§ Your goal
For this exercise, please find the lines in the entries that include the word "допомогою" and copy them.
☆ ☆ ☆ ☆ ☆
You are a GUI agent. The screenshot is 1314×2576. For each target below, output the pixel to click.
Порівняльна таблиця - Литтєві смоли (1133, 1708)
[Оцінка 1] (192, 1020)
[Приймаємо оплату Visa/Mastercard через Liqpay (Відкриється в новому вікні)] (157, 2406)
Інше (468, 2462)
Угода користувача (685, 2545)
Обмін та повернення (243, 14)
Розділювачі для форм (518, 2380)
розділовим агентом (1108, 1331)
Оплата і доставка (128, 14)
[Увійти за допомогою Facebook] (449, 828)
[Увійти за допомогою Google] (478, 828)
☆ ☆ ☆ ☆ ☆
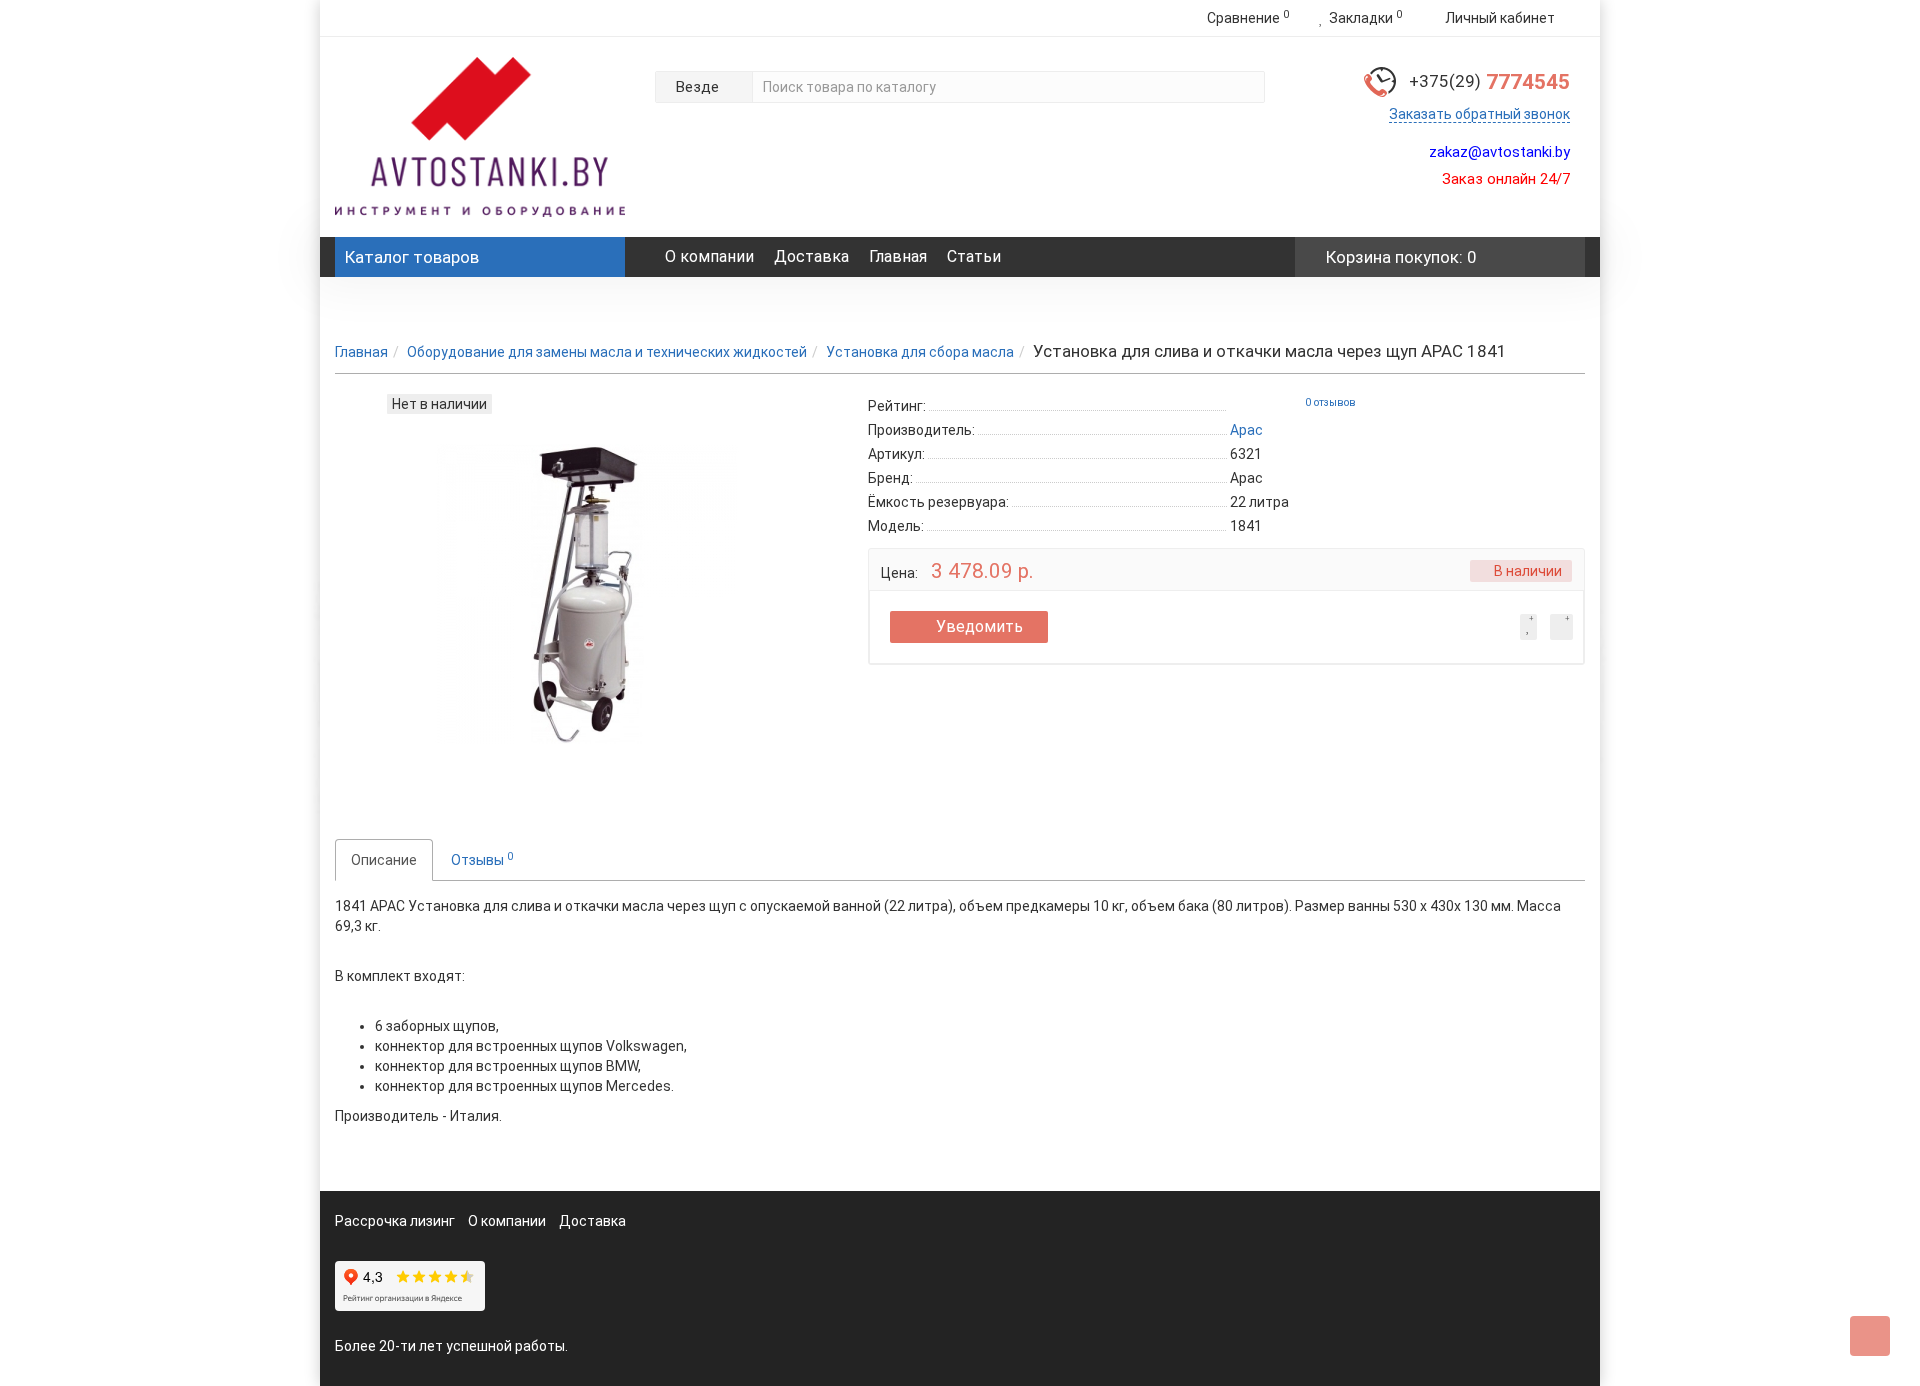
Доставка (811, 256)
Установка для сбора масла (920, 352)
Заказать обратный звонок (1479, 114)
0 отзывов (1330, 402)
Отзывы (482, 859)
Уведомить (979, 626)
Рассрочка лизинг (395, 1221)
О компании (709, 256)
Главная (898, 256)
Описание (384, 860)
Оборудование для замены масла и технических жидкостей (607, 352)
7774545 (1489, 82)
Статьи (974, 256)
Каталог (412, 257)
☆ ☆ ☆ ☆ ☆
§ Exercise result
[Увійти за допомогою Facebook] (449, 828)
[Увійти за допомогою Google] (478, 828)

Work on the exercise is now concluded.